鳳星洲最最不願意看到了,就是宴月朗受傷了。
“軟骨頭,”淩景通抬腳將他踢開,但也沒有繼續收力捏緊蟲子,兒時將他放回了盒中嗎,隻是看向鳳星洲的眼神更為嘲諷,“跟那個賤人一樣,上不了台麵的東西。”
他又罵道。
鳳星洲此時哪裡顧得上他說的什麼,他隻是確認了淩景通不會在對師兄下手了便可,一張臉上又哭又笑的,有些詭異。
淩景通凝視著他,不知道想到了什麼,他臉上帶著十足的鄙夷,抬手又要攻擊,不料殿門被人一把推開,宴月朗火急火燎地衝進來,“師尊,不要!”

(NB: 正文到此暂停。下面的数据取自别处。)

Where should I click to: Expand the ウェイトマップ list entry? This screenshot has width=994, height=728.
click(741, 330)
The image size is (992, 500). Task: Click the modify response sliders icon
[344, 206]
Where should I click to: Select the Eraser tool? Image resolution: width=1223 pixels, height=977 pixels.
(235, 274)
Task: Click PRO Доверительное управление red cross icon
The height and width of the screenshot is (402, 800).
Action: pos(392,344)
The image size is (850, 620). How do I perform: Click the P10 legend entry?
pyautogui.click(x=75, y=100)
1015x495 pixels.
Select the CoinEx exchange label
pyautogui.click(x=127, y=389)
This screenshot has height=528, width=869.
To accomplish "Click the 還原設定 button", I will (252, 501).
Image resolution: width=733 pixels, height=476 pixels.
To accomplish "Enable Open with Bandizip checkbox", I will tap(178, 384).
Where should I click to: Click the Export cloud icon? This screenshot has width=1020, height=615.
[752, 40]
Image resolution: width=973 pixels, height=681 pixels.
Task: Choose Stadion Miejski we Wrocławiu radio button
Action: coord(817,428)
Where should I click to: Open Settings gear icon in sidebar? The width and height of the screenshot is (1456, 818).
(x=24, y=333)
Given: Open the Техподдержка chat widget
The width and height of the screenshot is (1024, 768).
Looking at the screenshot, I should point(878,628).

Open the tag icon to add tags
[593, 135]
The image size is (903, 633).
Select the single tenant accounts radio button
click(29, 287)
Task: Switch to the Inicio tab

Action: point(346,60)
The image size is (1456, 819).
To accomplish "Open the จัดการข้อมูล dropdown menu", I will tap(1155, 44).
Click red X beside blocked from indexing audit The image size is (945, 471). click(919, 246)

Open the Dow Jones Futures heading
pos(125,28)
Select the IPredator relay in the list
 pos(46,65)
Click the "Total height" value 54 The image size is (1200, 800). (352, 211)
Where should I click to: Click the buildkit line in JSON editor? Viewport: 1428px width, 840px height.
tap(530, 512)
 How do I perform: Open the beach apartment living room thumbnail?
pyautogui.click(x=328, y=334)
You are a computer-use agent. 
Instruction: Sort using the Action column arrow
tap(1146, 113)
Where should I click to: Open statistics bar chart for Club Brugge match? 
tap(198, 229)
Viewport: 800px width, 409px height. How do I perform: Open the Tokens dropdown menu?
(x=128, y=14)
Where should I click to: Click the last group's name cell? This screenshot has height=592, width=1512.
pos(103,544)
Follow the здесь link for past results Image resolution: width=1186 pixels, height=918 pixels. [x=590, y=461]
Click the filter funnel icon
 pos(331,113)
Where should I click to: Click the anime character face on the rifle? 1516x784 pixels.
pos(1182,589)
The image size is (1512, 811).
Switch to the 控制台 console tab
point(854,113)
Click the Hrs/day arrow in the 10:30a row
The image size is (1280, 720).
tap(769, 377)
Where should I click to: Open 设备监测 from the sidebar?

匆忙之中竟是忘記了禮數,急忙上前一步,將跌落在地上的人抱在懷裡,看向淩景通的眼神中隱隱帶著一絲敵意。
這麼些年,他第一次沒有忍住自己的情緒,終於在淩景通麵前露出了獠牙。
但淩景通仿佛不在意似的,壓根沒有將他放在眼裡,而是選擇看向鳳星洲,一雙深不可測的眼眸裡意味不能太過明顯,手指有意無意的劃過放著錦盒的那一隻袖子。
鳳星洲眼裡的光徹底消失了,他清清嗓子,纏著聲音對宴月朗道:“大師兄,這是我與師尊的事情,還請你不要插手。”語氣空洞平仄,卻也含著唯有他自己才能體會到的絕望。
“彆說傻話,你身上的傷已經很重了。” 宴月朗將人抱緊了,難受道:“無論師尊因何事處罰師弟,我皆可代勞,若師尊不應,我便辭去……”
“大師兄!”鳳星洲突然從他懷中掙脫出來,在宴月朗驚奇的目光中將頭深深地抵在木地板傷,決絕道:“算我求你了,彆插手,好嗎?”
“星洲!”宴月朗想要伸手去扶卻被鳳星洲躲開了。
兩人目光交彙,無聲的對峙著。
……
“好。”終於,宴月朗認輸了,他一向拗不過他的阿洲,更何況在他如此絕望的目光下,宴月朗哪裡硬的下半分。